What would settle it
A direct comparison experiment on quadratic problems where the measured total computation and communication cost of FedExProx equals or exceeds that of gradient descent, or where the observed convergence rate matches the old bound rather than the tighter one.
Figures
read the original abstract
We revisit FedExProx - a recently proposed distributed optimization method designed to enhance convergence properties of parallel proximal algorithms via extrapolation. In the process, we uncover a surprising flaw: its known theoretical guarantees on quadratic optimization tasks are no better than those offered by the vanilla Gradient Descent (GD) method. Motivated by this observation, we develop a novel analysis framework, establishing a tighter linear convergence rate for non-strongly convex quadratic problems. By incorporating both computation and communication costs, we demonstrate that FedExProx can indeed provably outperform GD, in stark contrast to the original analysis.

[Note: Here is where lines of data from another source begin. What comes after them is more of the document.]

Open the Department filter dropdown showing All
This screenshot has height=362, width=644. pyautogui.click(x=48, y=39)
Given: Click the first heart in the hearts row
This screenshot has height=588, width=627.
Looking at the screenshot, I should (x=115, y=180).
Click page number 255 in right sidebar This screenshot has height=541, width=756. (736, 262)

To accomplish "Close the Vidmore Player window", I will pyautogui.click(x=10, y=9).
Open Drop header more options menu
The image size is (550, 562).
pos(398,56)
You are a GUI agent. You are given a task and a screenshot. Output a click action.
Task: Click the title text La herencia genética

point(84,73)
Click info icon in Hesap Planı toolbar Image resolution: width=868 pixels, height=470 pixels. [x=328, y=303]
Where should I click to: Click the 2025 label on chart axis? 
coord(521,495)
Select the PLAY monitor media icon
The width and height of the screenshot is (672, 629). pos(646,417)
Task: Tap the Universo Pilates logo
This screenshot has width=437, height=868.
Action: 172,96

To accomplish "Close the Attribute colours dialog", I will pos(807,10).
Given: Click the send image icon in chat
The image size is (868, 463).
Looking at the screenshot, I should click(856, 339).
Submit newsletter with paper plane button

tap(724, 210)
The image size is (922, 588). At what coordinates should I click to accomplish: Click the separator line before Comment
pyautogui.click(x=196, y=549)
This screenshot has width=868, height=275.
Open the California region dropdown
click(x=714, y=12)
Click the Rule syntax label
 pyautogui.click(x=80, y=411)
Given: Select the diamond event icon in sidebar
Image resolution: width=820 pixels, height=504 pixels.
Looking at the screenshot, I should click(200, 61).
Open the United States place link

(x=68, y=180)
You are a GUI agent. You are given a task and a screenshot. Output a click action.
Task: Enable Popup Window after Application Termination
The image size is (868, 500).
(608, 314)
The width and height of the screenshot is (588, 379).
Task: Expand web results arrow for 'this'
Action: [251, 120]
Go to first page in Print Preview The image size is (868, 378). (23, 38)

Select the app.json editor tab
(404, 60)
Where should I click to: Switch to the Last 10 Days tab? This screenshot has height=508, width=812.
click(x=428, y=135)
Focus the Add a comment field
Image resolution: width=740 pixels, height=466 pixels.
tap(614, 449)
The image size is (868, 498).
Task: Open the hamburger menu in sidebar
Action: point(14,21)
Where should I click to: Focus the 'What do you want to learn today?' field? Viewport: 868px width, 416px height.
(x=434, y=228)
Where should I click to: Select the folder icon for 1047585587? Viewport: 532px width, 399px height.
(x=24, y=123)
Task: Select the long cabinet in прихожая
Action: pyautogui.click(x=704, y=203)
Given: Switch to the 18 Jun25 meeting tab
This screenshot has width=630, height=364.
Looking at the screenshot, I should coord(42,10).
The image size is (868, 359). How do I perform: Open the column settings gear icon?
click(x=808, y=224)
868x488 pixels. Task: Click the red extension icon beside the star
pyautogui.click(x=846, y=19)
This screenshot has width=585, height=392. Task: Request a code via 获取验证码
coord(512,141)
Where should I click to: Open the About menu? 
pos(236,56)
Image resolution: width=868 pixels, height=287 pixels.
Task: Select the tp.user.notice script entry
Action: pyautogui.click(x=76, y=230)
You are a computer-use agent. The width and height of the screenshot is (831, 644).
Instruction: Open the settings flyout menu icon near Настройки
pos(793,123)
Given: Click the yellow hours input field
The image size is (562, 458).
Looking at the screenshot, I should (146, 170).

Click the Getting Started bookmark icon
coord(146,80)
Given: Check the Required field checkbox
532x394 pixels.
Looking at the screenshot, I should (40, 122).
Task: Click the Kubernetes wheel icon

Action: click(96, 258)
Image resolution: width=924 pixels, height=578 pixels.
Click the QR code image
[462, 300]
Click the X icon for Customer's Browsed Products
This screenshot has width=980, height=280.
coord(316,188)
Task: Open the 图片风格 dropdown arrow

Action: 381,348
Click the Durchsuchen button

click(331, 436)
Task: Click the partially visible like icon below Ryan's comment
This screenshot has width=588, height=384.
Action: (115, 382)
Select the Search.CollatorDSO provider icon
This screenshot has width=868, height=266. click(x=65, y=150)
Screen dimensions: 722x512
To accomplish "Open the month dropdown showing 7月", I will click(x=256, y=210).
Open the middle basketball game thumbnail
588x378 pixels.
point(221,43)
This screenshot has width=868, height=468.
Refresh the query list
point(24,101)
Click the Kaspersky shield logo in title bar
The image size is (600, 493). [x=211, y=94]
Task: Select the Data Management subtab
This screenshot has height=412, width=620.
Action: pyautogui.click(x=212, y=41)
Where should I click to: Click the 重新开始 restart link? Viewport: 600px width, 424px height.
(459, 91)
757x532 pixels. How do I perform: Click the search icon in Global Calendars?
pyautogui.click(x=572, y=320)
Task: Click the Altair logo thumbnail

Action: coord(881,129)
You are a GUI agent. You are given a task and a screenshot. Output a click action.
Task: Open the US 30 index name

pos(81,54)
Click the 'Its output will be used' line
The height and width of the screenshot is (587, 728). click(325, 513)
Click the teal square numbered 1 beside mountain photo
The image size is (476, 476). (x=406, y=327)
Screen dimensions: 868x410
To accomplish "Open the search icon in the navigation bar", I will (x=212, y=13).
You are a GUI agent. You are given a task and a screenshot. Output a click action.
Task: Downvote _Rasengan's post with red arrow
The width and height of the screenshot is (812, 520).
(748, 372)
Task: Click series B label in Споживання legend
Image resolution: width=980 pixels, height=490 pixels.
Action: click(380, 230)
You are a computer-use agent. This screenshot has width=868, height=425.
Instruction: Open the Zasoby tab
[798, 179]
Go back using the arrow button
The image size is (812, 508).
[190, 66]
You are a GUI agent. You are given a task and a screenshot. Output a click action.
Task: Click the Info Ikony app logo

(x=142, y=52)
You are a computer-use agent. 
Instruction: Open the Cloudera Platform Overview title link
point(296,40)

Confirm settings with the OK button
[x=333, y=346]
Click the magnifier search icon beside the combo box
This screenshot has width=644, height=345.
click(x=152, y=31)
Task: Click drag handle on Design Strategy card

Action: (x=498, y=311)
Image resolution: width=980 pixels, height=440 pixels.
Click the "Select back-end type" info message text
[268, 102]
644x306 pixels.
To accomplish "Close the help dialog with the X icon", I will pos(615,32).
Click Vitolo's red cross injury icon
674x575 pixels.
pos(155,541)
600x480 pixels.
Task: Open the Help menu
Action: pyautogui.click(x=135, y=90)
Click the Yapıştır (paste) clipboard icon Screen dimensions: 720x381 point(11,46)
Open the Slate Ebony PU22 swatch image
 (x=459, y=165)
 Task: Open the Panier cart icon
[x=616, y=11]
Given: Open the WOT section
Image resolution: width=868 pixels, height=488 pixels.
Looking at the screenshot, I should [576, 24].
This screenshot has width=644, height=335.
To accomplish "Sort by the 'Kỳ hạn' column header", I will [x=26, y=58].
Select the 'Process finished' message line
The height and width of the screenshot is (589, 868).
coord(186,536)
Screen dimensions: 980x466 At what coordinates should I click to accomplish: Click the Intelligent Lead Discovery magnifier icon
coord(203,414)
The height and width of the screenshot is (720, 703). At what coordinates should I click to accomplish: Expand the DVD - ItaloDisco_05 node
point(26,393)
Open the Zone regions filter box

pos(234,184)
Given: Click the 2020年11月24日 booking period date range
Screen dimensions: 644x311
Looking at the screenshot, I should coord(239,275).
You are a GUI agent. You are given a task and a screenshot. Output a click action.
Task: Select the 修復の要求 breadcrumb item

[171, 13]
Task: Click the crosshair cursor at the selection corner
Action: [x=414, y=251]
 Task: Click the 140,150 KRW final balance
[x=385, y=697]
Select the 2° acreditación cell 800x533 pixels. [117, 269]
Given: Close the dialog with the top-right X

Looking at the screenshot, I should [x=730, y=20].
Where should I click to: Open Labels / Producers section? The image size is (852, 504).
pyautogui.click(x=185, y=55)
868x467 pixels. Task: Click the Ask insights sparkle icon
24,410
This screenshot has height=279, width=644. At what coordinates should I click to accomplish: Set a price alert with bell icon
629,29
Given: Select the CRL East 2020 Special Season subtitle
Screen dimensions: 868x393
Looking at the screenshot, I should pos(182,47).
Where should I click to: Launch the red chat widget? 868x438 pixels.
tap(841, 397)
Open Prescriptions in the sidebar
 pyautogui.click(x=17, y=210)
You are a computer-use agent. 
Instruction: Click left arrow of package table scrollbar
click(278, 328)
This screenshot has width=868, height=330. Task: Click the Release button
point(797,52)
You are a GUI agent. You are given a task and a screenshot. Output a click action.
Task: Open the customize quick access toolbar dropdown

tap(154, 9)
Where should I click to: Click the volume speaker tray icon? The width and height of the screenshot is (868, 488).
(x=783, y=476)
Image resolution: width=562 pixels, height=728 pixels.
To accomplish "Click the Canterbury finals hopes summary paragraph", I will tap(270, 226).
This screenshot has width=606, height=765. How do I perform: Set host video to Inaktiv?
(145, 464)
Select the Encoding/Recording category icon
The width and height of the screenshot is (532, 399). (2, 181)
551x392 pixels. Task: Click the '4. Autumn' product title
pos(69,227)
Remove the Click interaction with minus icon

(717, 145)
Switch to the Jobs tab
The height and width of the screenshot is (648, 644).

Furthermore, we consider partial participation scenarios and analyze two adaptive extrapolation strategies - based on gradient diversity and Polyak stepsizes - again significantly outperforming previous results. Moving beyond quadratics, we extend the applicability of our analysis to general functions satisfying the Polyak-Lojasiewicz condition, outperforming the previous strongly convex analysis while operating under weaker assumptions. Backed by empirical results, our findings point to a new and stronger potential of FedExProx, paving the way for further exploration of the benefits of extrapolation in federated learning.
Editorial analysis
A structured set of objections, weighed in public.
Referee Report
Summary. The paper revisits FedExProx and shows that its prior quadratic guarantees are no better than GD. It develops a new analysis framework that yields tighter linear convergence rates for non-strongly convex quadratics. Incorporating both computation and communication costs, it claims FedExProx provably outperforms GD. For partial participation it analyzes two adaptive extrapolation rules (gradient diversity and Polyak stepsizes) that again improve on prior results. The analysis is extended to PL functions under weaker assumptions than strong convexity, with empirical support.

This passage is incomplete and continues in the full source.